--- What you will do ---
Among the lines below, some may hold the word "Locate"; state how many do, giving only the number.

--- Source material ---
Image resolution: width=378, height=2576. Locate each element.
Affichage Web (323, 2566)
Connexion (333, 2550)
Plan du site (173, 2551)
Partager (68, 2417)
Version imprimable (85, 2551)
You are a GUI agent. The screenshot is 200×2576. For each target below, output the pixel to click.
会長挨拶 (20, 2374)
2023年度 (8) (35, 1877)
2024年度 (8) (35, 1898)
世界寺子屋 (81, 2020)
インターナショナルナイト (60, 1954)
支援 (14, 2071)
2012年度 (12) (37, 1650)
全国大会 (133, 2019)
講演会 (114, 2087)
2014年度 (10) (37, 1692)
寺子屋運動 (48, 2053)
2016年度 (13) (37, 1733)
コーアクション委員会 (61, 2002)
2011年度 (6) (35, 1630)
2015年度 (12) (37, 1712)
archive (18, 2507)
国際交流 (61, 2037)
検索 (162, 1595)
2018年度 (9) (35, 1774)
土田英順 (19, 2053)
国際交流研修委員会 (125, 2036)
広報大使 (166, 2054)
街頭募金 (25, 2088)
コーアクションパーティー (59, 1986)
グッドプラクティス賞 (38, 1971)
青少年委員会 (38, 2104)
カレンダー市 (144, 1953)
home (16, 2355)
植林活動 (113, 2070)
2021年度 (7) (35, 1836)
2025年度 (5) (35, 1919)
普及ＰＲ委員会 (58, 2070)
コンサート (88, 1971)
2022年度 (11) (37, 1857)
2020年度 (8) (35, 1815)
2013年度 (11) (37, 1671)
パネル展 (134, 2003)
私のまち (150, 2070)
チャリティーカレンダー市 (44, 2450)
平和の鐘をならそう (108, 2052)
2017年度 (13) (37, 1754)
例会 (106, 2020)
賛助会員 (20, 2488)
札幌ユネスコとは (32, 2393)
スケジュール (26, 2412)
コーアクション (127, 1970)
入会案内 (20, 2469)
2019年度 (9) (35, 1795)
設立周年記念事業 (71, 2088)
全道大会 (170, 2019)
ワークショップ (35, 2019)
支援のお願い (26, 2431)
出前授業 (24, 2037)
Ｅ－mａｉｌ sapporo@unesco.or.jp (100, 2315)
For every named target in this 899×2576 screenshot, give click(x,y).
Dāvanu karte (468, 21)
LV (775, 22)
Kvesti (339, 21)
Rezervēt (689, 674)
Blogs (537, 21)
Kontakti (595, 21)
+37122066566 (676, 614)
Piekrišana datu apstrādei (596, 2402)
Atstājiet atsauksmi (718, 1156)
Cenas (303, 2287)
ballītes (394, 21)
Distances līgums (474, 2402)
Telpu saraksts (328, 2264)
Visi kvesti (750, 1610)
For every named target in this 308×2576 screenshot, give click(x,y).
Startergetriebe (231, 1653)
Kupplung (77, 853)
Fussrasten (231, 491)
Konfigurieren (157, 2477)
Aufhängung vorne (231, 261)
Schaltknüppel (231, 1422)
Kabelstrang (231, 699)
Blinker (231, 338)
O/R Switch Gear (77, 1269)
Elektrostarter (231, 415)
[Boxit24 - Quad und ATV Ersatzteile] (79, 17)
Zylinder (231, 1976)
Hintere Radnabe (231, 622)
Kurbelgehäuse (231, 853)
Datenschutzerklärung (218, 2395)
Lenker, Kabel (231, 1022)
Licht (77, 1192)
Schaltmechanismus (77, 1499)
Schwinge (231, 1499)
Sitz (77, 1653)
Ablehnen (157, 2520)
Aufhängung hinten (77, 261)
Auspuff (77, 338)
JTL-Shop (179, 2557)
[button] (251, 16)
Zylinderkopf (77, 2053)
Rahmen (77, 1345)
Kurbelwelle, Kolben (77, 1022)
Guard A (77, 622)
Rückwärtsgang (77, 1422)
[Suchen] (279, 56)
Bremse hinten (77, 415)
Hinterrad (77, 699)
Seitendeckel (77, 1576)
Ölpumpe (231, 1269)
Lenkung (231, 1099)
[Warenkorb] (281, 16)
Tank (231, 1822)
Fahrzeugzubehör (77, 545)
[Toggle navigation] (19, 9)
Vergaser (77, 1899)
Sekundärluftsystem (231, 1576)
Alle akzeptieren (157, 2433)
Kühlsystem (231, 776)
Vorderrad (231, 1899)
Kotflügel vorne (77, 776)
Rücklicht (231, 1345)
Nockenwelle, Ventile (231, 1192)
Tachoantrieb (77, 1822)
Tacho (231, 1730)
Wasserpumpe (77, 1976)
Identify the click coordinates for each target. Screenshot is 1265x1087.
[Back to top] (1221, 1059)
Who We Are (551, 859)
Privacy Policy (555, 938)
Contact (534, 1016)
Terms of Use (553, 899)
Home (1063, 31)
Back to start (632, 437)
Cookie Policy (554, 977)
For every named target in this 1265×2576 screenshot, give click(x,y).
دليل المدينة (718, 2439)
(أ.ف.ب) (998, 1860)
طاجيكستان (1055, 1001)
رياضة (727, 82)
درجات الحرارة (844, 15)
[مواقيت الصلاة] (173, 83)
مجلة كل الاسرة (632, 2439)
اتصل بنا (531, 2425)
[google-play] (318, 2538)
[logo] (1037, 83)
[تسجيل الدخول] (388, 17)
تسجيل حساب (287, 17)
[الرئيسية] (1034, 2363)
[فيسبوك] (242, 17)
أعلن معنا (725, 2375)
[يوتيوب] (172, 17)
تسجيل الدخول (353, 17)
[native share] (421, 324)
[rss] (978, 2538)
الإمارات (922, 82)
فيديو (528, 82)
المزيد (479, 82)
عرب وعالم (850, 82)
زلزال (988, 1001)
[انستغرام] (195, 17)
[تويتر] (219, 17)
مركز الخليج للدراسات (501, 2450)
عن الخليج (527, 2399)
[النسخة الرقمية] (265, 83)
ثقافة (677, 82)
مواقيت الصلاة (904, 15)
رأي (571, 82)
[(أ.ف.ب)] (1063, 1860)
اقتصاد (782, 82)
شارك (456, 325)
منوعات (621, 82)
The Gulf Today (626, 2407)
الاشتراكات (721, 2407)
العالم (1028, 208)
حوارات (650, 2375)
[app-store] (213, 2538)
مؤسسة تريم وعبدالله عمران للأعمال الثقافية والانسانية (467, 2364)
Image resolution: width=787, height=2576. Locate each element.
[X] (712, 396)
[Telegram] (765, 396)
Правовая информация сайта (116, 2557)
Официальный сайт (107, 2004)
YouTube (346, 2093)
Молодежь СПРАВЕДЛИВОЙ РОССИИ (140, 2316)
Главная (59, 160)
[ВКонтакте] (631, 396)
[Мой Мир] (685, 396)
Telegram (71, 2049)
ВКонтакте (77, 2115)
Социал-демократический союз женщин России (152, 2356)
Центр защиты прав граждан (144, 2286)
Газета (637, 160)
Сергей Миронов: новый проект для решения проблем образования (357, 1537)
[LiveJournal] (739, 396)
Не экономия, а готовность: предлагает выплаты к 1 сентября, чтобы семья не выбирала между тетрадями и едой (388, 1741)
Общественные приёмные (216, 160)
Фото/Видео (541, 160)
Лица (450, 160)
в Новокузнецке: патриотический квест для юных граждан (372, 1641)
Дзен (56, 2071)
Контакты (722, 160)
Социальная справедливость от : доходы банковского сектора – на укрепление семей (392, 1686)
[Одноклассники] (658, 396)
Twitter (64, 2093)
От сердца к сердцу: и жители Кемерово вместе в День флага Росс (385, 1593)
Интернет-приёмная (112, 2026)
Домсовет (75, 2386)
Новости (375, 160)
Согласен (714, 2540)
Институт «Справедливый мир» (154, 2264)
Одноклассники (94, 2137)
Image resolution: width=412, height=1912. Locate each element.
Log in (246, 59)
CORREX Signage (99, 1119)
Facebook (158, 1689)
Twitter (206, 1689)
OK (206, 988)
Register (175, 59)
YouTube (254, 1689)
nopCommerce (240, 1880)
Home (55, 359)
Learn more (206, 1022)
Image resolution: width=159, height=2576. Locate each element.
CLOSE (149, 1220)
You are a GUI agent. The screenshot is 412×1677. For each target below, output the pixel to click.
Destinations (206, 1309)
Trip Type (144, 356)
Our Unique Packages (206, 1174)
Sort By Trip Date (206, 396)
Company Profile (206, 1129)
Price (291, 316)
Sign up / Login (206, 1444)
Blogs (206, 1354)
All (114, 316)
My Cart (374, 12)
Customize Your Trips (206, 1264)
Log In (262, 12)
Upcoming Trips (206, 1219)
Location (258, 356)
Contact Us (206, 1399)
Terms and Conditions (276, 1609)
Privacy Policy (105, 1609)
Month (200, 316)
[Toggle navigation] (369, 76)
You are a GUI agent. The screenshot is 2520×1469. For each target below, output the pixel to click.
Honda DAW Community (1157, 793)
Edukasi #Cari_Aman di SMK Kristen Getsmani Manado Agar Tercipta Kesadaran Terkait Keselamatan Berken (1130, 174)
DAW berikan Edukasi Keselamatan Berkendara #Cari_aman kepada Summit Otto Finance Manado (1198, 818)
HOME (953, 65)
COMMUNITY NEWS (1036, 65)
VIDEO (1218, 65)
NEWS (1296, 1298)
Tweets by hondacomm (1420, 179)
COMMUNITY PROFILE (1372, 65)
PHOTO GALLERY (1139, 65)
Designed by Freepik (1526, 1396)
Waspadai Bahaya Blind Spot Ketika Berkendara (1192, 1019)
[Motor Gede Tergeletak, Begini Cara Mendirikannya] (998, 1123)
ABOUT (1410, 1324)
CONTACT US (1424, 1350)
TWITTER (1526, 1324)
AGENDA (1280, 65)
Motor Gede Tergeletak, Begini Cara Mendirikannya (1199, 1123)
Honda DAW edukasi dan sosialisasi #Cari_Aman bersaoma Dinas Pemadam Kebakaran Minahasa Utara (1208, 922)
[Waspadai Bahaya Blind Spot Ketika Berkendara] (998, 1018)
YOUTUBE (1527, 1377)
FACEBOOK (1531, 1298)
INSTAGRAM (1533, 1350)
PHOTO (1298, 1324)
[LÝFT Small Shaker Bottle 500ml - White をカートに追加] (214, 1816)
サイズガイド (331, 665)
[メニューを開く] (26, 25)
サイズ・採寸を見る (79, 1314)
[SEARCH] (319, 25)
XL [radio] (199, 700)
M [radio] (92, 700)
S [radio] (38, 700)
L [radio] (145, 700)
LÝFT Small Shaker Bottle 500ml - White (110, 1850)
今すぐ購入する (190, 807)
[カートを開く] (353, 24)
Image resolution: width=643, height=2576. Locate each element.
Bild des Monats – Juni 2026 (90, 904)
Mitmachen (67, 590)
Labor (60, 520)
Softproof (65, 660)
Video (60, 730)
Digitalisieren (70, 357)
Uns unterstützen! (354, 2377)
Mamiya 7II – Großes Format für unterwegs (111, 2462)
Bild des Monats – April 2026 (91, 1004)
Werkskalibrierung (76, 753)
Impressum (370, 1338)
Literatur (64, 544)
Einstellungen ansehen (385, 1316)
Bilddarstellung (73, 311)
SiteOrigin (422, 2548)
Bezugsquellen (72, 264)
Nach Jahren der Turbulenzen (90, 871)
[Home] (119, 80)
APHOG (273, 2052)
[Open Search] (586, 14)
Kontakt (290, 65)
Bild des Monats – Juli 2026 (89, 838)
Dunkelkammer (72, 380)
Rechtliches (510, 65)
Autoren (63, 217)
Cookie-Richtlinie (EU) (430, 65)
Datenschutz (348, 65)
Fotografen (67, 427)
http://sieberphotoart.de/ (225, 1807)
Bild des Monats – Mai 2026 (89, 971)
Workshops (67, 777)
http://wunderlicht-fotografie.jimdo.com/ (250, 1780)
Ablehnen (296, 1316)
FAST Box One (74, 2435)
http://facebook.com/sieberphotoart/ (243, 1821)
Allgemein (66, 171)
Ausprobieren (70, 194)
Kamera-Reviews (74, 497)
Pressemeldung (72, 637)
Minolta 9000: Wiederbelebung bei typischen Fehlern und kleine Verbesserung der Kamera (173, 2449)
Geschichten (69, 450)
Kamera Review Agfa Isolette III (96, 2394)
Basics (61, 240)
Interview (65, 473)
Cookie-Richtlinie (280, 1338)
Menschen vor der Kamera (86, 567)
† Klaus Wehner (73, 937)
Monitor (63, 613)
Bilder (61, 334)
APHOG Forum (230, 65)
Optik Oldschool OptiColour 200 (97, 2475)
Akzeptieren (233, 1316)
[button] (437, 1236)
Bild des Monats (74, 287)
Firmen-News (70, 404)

--- The completed task ---
5